- **KURZAUFGABE 1**:
Beantworte diese Fragen zum Textauszug über den Antrag auf aufschiebende Wirkung:
(a) Gegen den Bescheid welcher Behörde richtet sich die Beschwerde?
(b) Welchem Organ der B. Bank AG gehört die Antragstellerin an?
(c) Welche Behörde hat das Straferkenntnis vom 27. Mai 2010 erlassen?

VfGG §85 Abs2 / "Vollzug"
VfGG §85 Abs2 / Börsenwesen
VfGG §85 Abs2 / Verwaltungsstrafrecht / Geldstrafe (Ersatzarrest)

Spruch

Dem in der Beschwerdesache der Dr. H S, p.A. ..., vertreten durch die B & T Rechtsanwälte GmbH, ..., gegen den Bescheid des Unabhängigen Verwaltungssenats Wien vom 11. August 2011, Z ..., gestellten Antrag, der Beschwerde die aufschiebende Wirkung zuzuerkennen, wird gemäß §85 Abs2 und 4 VfGG Folge gegeben.

Begründung

Begründung:

Die Antragstellerin ist Mitglied des Vorstands der B. Bank AG. Dieses Unternehmen ist Mitglied der Wiener Börse AG. Mit einem im Instanzenzug im Wesentlichen bestätigten Straferkenntnis der Finanzmarktaufsichtsbehörde vom 27. Mai 2010 wurde über sie eine Geldstrafe wegen einer Verwaltungsübertretung nach §48a Abs1 Z2 lita iVm §48c BörseG verhängt.

- **EINGABEDATENSÄTZE**:
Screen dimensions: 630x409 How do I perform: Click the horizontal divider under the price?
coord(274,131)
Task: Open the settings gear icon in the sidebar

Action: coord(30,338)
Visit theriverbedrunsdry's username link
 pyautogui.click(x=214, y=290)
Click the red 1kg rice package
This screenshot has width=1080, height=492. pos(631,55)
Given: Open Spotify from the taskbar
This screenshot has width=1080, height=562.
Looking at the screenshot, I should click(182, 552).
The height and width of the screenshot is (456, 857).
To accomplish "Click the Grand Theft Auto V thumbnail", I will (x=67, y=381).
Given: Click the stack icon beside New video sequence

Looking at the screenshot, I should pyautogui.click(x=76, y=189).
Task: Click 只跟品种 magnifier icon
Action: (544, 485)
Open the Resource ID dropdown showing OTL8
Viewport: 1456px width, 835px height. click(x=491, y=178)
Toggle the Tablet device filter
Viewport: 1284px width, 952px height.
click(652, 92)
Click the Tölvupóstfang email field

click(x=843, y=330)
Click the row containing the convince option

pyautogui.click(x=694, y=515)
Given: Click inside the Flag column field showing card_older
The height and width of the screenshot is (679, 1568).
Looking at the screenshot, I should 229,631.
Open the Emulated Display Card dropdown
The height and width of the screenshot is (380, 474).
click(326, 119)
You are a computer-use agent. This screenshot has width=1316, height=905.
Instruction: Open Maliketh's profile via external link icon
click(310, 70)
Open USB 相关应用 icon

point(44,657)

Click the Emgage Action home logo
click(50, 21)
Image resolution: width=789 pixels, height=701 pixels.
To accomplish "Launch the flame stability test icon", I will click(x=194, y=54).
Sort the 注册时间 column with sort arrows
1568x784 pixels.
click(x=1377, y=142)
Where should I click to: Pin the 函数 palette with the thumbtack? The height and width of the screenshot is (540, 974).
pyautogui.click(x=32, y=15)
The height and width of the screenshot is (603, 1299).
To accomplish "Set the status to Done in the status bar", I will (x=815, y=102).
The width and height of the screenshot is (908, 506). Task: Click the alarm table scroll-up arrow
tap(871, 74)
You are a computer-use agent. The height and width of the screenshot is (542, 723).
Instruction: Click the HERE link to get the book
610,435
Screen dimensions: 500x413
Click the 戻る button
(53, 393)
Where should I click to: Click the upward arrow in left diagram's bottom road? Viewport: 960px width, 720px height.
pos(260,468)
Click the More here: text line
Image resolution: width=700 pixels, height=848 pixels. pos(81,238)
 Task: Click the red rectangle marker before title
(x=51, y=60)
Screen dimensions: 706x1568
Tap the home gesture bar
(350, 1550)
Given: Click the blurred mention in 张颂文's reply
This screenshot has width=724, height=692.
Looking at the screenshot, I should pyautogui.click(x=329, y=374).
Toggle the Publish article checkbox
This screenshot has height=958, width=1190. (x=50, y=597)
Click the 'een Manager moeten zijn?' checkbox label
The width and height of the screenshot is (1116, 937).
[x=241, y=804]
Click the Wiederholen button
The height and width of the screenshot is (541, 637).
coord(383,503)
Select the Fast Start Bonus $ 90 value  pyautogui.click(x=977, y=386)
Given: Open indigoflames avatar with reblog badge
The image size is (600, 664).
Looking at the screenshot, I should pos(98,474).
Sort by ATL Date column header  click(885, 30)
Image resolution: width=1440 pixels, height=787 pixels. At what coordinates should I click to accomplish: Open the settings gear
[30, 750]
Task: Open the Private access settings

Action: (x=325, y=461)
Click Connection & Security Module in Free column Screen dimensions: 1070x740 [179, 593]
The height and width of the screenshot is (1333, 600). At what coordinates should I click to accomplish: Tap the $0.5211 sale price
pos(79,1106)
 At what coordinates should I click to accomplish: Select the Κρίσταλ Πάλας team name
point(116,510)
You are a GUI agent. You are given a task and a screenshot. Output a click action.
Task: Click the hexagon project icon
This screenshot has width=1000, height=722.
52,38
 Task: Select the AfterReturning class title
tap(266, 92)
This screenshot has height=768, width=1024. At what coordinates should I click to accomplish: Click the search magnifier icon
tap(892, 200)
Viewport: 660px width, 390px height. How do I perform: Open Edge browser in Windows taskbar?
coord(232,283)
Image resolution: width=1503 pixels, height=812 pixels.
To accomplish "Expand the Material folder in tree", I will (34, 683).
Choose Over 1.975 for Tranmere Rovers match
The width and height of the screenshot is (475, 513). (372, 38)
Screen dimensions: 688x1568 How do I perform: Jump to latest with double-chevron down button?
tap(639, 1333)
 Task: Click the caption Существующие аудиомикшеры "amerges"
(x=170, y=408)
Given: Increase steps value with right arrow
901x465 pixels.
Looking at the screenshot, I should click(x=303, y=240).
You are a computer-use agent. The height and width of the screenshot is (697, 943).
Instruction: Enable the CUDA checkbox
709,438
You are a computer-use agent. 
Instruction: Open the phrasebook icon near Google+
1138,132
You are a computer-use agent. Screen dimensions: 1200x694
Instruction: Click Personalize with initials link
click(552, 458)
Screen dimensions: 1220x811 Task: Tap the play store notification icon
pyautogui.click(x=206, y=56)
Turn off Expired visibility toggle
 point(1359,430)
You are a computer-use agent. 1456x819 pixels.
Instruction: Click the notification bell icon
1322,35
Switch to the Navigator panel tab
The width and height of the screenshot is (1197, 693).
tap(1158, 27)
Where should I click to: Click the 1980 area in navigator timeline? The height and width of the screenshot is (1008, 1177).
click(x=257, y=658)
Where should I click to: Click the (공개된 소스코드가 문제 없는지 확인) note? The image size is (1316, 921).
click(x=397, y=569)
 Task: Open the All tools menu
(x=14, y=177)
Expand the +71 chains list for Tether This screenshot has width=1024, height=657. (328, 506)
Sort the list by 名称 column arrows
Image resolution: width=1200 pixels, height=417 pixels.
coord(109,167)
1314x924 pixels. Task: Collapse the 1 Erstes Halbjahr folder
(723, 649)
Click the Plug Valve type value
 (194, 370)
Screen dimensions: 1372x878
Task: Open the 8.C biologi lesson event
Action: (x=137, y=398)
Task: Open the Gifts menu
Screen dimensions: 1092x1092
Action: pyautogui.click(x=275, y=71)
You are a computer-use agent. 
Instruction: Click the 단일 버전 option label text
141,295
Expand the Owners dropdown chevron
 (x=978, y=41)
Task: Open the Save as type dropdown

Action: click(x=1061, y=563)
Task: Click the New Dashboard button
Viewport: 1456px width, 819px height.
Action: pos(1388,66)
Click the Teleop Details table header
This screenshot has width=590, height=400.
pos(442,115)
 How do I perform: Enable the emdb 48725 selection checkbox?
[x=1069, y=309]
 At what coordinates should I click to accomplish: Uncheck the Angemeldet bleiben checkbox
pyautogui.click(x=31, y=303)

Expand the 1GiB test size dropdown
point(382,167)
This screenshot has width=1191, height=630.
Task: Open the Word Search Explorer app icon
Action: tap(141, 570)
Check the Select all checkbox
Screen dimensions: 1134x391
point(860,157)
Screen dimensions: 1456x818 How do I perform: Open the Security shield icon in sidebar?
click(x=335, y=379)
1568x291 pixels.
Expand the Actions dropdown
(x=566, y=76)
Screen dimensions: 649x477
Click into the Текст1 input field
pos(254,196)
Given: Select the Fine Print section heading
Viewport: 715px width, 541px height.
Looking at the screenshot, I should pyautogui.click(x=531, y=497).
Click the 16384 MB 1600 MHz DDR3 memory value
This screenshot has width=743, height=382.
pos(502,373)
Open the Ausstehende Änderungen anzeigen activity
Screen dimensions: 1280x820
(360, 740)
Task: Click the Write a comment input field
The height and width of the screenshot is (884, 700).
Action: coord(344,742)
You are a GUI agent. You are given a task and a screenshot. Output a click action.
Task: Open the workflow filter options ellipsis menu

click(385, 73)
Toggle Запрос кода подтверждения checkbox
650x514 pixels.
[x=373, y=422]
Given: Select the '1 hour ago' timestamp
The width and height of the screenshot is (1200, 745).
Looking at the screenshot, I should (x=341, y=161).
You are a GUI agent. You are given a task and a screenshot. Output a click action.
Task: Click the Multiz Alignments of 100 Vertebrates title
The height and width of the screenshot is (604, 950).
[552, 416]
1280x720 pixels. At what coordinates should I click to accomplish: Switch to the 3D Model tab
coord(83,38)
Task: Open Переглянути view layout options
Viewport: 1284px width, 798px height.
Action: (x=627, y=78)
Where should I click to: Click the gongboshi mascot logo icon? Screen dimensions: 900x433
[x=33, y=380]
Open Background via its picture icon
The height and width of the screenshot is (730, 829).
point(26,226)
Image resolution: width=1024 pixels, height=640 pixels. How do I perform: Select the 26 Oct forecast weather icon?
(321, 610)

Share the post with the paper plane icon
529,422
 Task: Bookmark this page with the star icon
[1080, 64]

- **KURZAUFGABE 2**: Überführe den Teil der Datensätze, der mit ihrer ersten Zeile beginnt und mit der Zeile endet, die „will (x=67, y=381).“ enthält, in eine Markdown-Tabelle mit den Spalten „Nr“ und „Zeile“. Beide Grenzzeilen gehören dazu, Leerzeilen entfallen.

- **ANTWORT 1**:
(a) Gegen den Bescheid des Unabhängigen Verwaltungssenats Wien vom 11. August 2011.
(b) Dem Vorstand.
(c) Die Finanzmarktaufsichtsbehörde.

- **ANTWORT 2**:
| Nr | Zeile |
|---|---|
| 1 | Screen dimensions: 630x409 How do I perform: Click the horizontal divider under the price? |
| 2 | coord(274,131) |
| 3 | Task: Open the settings gear icon in the sidebar |
| 4 | Action: coord(30,338) |
| 5 | Visit theriverbedrunsdry's username link |
| 6 |  pyautogui.click(x=214, y=290) |
| 7 | Click the red 1kg rice package |
| 8 | This screenshot has width=1080, height=492. pos(631,55) |
| 9 | Given: Open Spotify from the taskbar |
| 10 | This screenshot has width=1080, height=562. |
| 11 | Looking at the screenshot, I should click(182, 552). |
| 12 | The height and width of the screenshot is (456, 857). |
| 13 | To accomplish "Click the Grand Theft Auto V thumbnail", I will (x=67, y=381). |